Reflection, February 5, 2012

Mark 1: 29-39

“Making Grace Visible” by Rev. Stacy Swain

I love words. I really do. I delight in a well turned phrase and appreciative thoughtful, articulate, speech. I remember what a joy it was to listen to one of my professors in seminary who spoke with such crystalline clarity that hearing his words was akin to gazing at a Vermeer painting.

Words wash over us here each Sunday morning as we read and pray and preach together. And maybe, once in a while there is a well turned phrase that gives us pause or if we are lucky maybe even a moment of crystalline clarity.

But words have limits. They can take us just so far. We can talk about grace and forgiveness, and love, but grace, forgiveness and love will remain an abstraction for us until what is spoken is experienced. Until we feel grace and forgiveness, and love for ourselves, until these words becomes embodied — in our flesh and blood experience.

Words can go just so far. That’s why, God gave us Jesus. Jesus — the word made flesh. Jesus, because people needed not just to hear about God but people needed to experience the sacred holiness of God for themselves. Jesus – because people did not just need to hear about grace and forgiveness and love; they needed to feel the hand of grace, and forgiveness and love upon them lifting them up and being changed by that touch.

In the passage from the Gospel of Mark we see this happening. Jesus has been in the synagogue teaching and I am sure he spoke beautifully – I am sure there were many well turned phrase, and many many moments crystalline clarity.

But words can go just so far. So Jesus leaves the synagogue and enters the home of Simon and after hearing that Simon’s mother in law is in bed with a fever, he goes over to her and without saying a word, he takes her by the hand and lifts her up.

It is said, that the church, all of us together in this place and all of us across the world together are the body of Christ. As church, we are to embody Jesus in this time. Certainly we are to speak and teach of what we know. But if we are the body of Christ in the world, we are also to go to the bedside of the one with fever and take her by the hand and lift her up. In the way we look upon each other, in the way we touch each other, in the way we walk through the world with each other, we are to make God’s grace visible, something seen and experienced.

But can we be the body of Christ, embodying grace, forgiveness and love, if we have not ourselves experienced grace, forgiveness and love for ourselves? How can we be Jesus in the world if we have not experienced him?

Thankfully, like that bumper sticker so succinctly puts it, “Grace Happens.” Grace happens all around us all the time, sweeping us up in moments of unexpected joy. Ordinary moments that open out into encounters with something extraordinary. You can name these moments can’t you? Moments in our live together in this place, moments of your lives out in the world? It happened to me yesterday when I was visiting a dear friend who had just had a knee replacement. We were chatting in her hospital room when all at once the room was filled with such an extraordinary presence of love and care that I could feel it physically washing over us both, healing her wounded body and calming my concern. I am sure that what we experienced was the touch of the sacred upon us, lifting us up.
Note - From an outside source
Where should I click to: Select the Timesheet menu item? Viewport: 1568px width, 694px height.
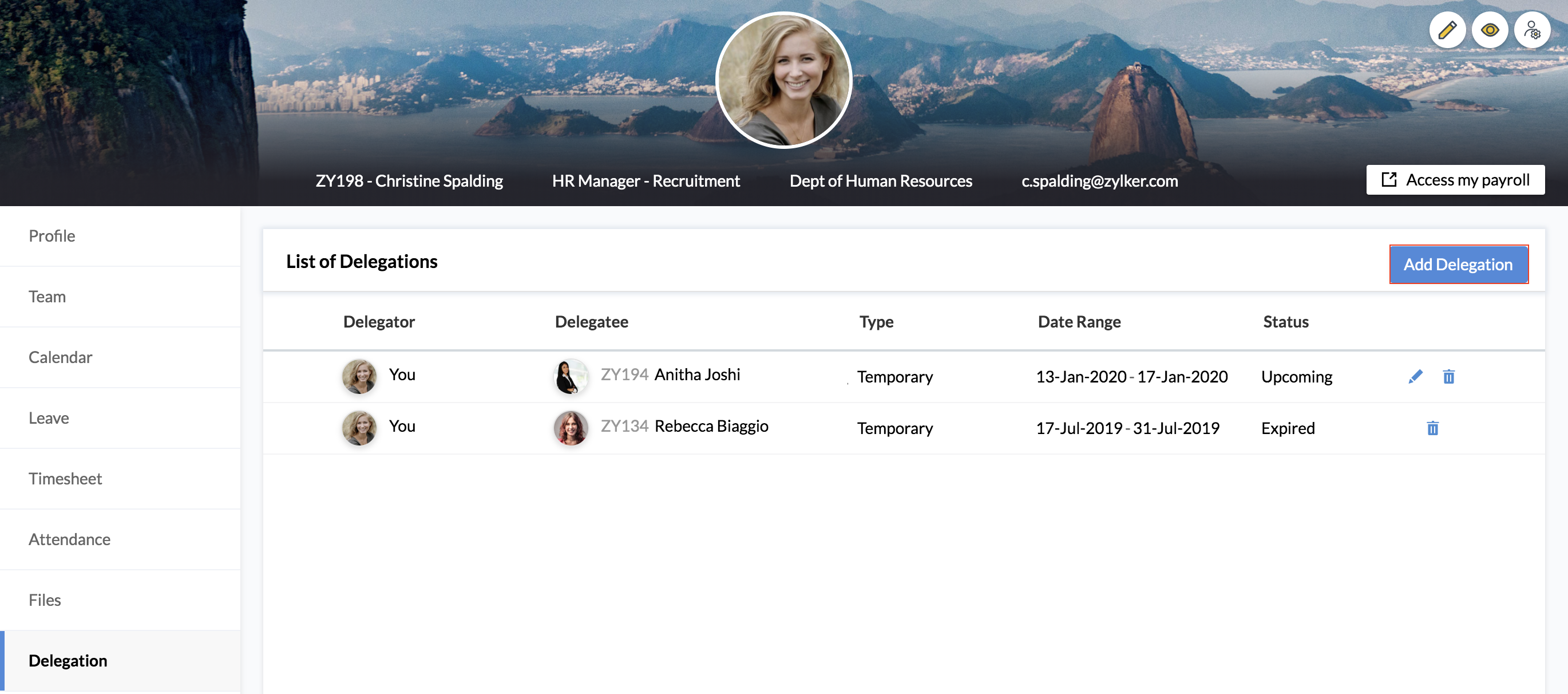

And thankfully, we have these sacraments of baptism and communion. In them a window to the divine is thrown open, the Holy Spirit rushes down upon us. The hand of Jesus is on us and we are lifted up again, raised into life in Christ, fortified again as his body in the word.

Did you feel it just now? When the water streamed from Graham’s forehead, could you feel that blessing flowing over you as well? I know many of you came in here world weary but as you turned to welcome Graham as I brought him to you and as Suzie’s voice soared over us, did you see how your faces glowed? Did you see it in the face of the one across from you how beautiful it was? Did you see in that face grace, and blessing and love? Did you see it? Did you feel it?
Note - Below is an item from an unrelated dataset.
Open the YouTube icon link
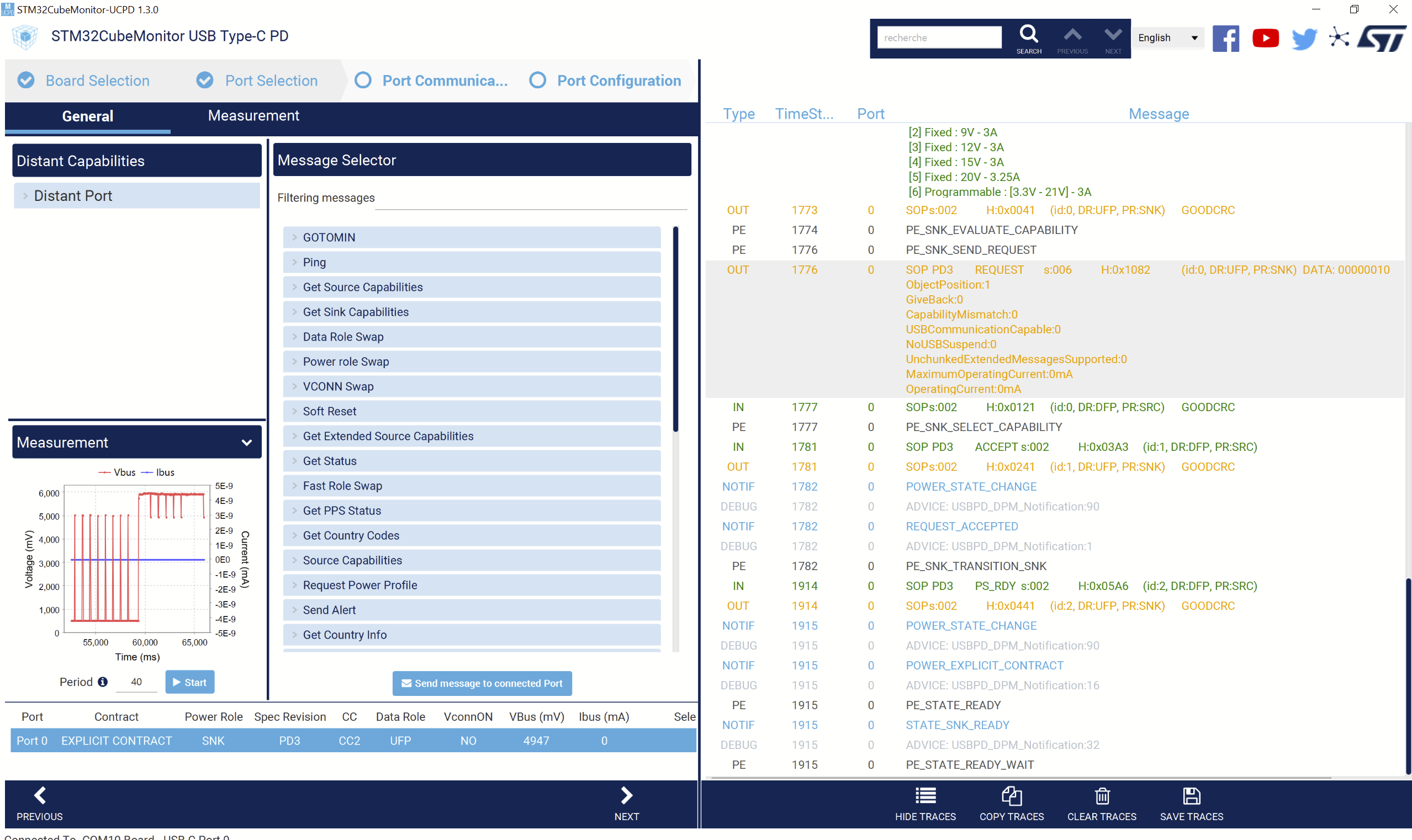This screenshot has height=840, width=1412. click(1265, 38)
And in a few moments we sit gather at the communion table with Jesus. We will take the bread that is broken for us and the wine that is poured out for us into our bodies, and as we do so the forgiveness and love of God will enter us again, Jesus will be become again part of who we are and in doing so we will be changed into and fortified as the body of Christ, again.
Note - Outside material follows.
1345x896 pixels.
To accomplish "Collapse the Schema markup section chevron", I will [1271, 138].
Here as the church, the body of Christ in the world, we do not just talk about grace, and forgiveness and love, we live it. We live it for Graham, we live it for each other and we live it for the one who is with fever, the one with pain, the one who is lonely, the one who is hungry, the one out in the world right now experiencing violence and hopelessness. We are the Body of Christ in the world. Thanks be to God, for a faith that is embodied. AMEN.